Activity: Please give back the listing exactly, without any of its pictures.

--- Supplied records Enclosed Below ---

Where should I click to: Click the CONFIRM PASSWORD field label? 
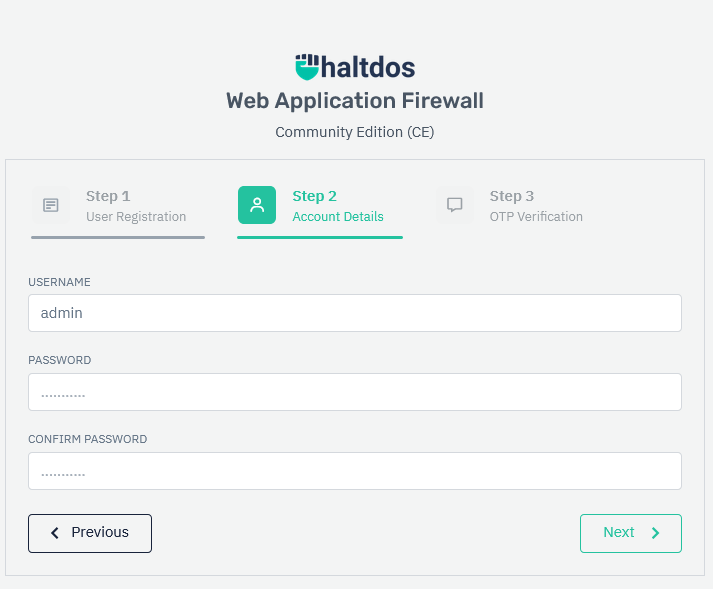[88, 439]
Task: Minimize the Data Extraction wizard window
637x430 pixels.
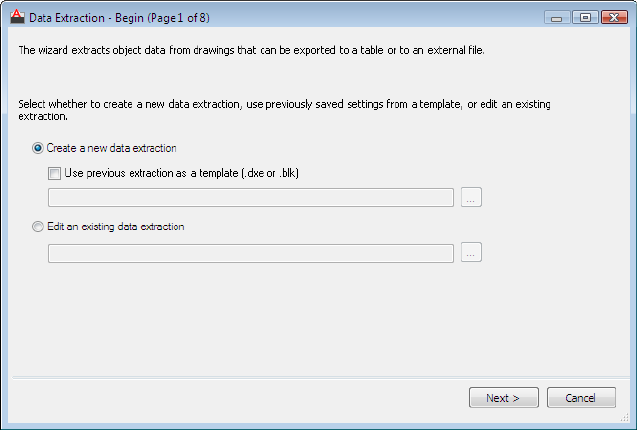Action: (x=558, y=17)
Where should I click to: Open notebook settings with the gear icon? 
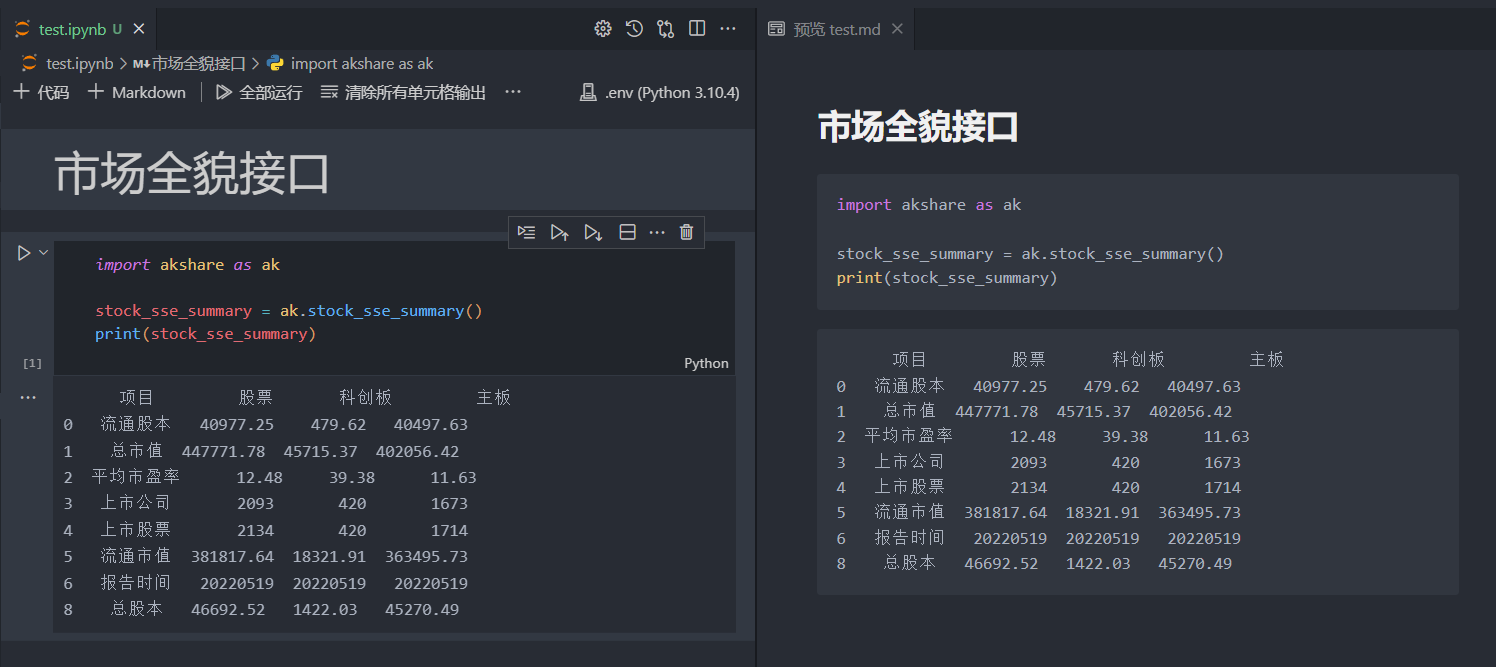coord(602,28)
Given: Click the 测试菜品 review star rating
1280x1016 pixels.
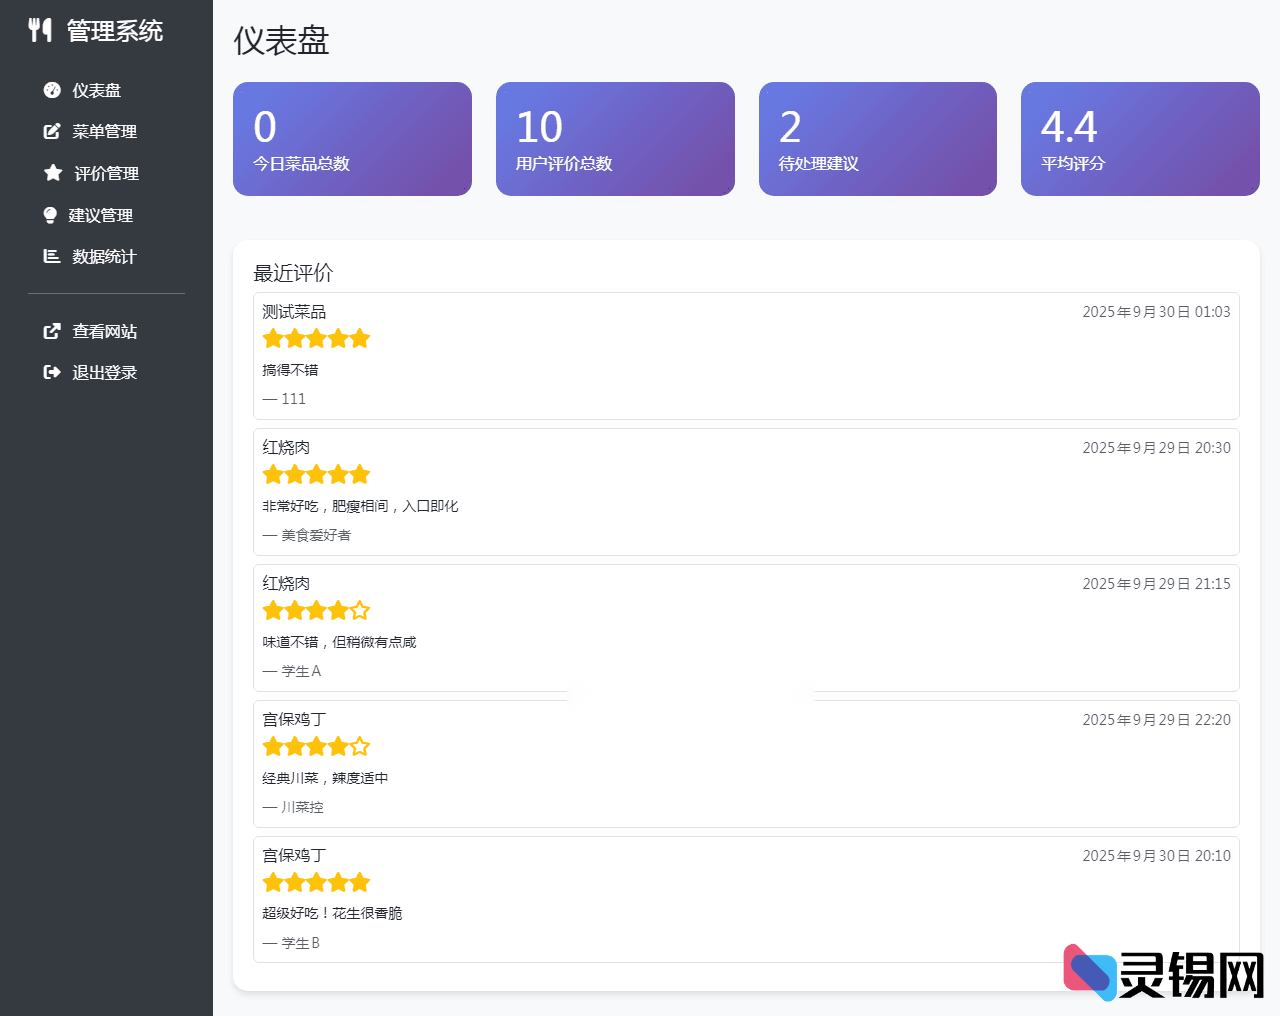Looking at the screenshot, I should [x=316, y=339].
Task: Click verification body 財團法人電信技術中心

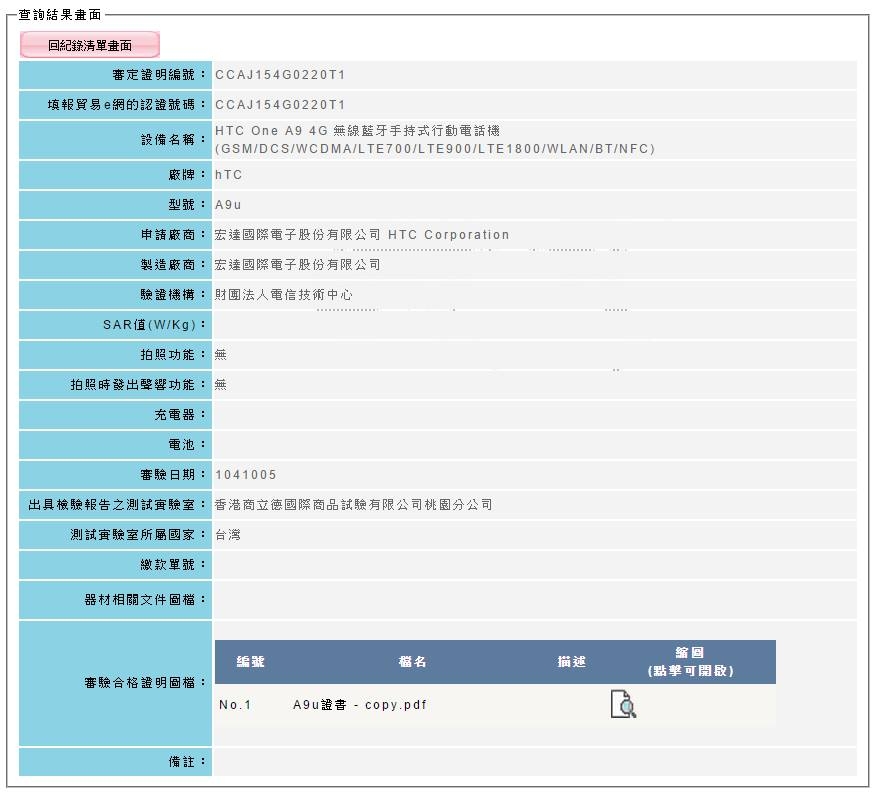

--- End of Enclosed Supplied records ---

Problem solution:
Where should I click to: Click the CONFIRM PASSWORD field label? 
[88, 439]
Task: Minimize the Data Extraction wizard window
637x430 pixels.
Action: (x=558, y=17)
Where should I click to: Open notebook settings with the gear icon? 
coord(602,28)
Given: Click the 测试菜品 review star rating
1280x1016 pixels.
Looking at the screenshot, I should [x=316, y=339].
Task: Click verification body 財團法人電信技術中心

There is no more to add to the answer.